The Conformist (1970)


Bernardo Bertolucci’s film The Conformist is like a vegetarian who loves wearing fur. It masquerades as a leftist political film, villainizing fascists as cold, materialistic and of course, sexually perverted. Yet the film embodies what it purports to critique.

From the very first shot of the film, it is apparent that this isn’t your uncle Godard’s, satirically absurd vision of fascist Italy. Jean-Louis Trintignant sits on a hotel bed, intensely contemplating some impending catastrophe, totally uninterested in the naked woman lying next to him, with the film seemingly basking in his esoteric coolness. As Trintignant sits in a car, the collar of his jacket is popped in the same way Belmondo mocked American gangster movies in Godard’s Breathless. Trintignant's character wants normalcy: a bourgeois wife, and the security a dictatorship offers. He just wants to fit in, but his latent homosexuality, and love of fedoras and three piece suits just doesn't jive with either political movement. The Conformist is visually breathtaking, utilizing color filters, deep focus, beautiful 1930’s clothes and decor. Its visual style makes it a great film, however this seems totally incongruous with its intended critique of fascism. It fetishizes fascism rather than mocking it.

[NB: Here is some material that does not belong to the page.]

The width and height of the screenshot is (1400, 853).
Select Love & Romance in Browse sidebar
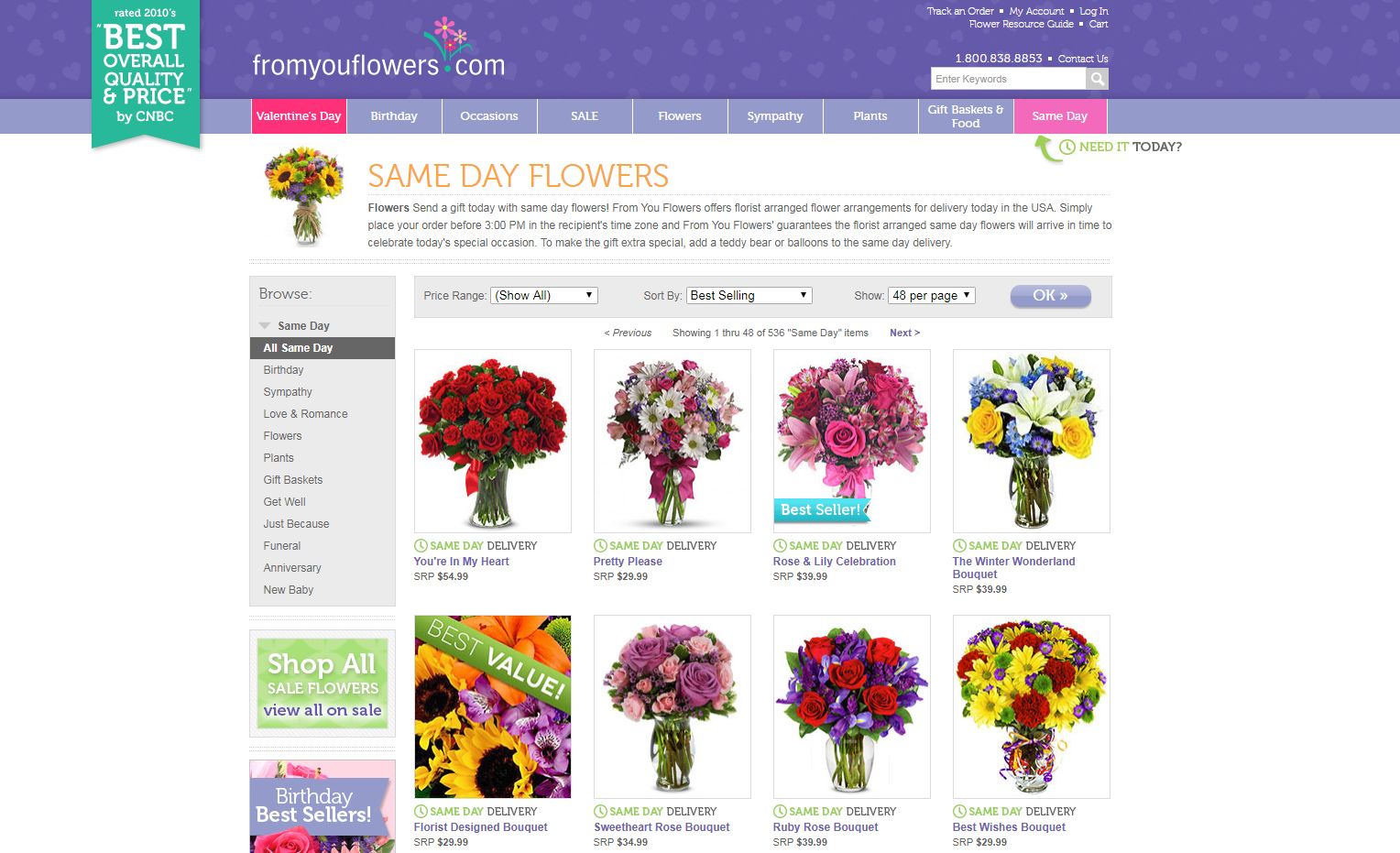click(305, 414)
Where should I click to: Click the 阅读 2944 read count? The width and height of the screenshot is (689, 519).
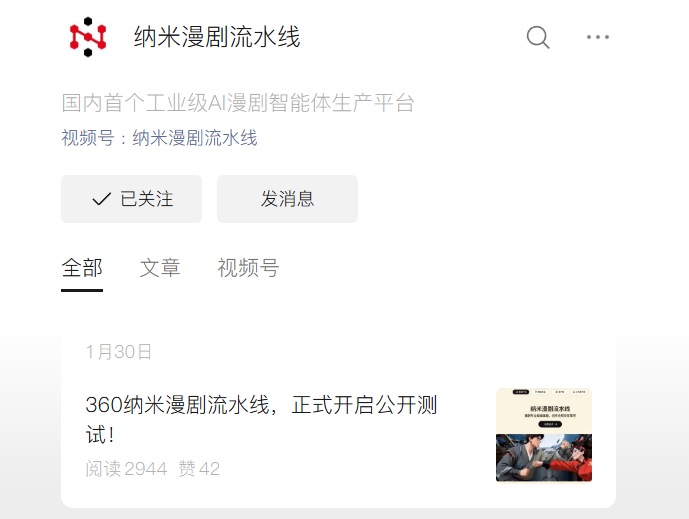[126, 469]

The Conformist is considered by many to be one of the greatest films ever made, but so much of what is great about the film doesn’t fit within our interpretation of it. And what the film offers as explanation for its characters is mostly ignored by critics who praise the film. The main character is a fascist because he was molested and is a closet homosexual, and the liberal professor’s wife sleeps on both sides of the ideological divide because she is also a sexually confused, closet lesbian. According to the film, the ideological differences of the left vs the right are no more than a front for bedroom politics. As in many films, fascists or socialists, whoever is more unpopular at the time, must be politically motivated by their sexual ineptitude or perversion. The film intends to critique fascism on a psychosexual level, yet the characters sexual and ideological politics seem frivolous.

The Conformist wants the cake of conformity and to eat it too. It celebrates the excess that its contemporary independent film movement has attempted to satirize, while also trying to conform to that movement's benchmark technique of intercutting. The Conformist attempts unsuccessfully to incorporate the French New Wave's editing style; beginning at the end, occasionally and confusingly cutting back and forth within the story. (Godard's influence on independent films of this period is similar to that of a Mussolini-esque dictator.) Its attempt at intercutting makes the film far more confusing than it should be, ironically appealing to the pretentious film-watchers elite and not to the masses.

Bertolucci’s “operatic filmmaking” as Kael put it, overshadows his intended message. The film is like listening to the opera, not following the story, but enjoying the singing. The Conformist is a great film, despite it growing more elusive to less patient audiences by the year. It not only wonderfully captures the style of the 1930’s but also the thinking of 1960’s filmmakers. As much as we might want to champion it for its intelligence and freudian political undertones, its greatness lies in the beauty of its voice.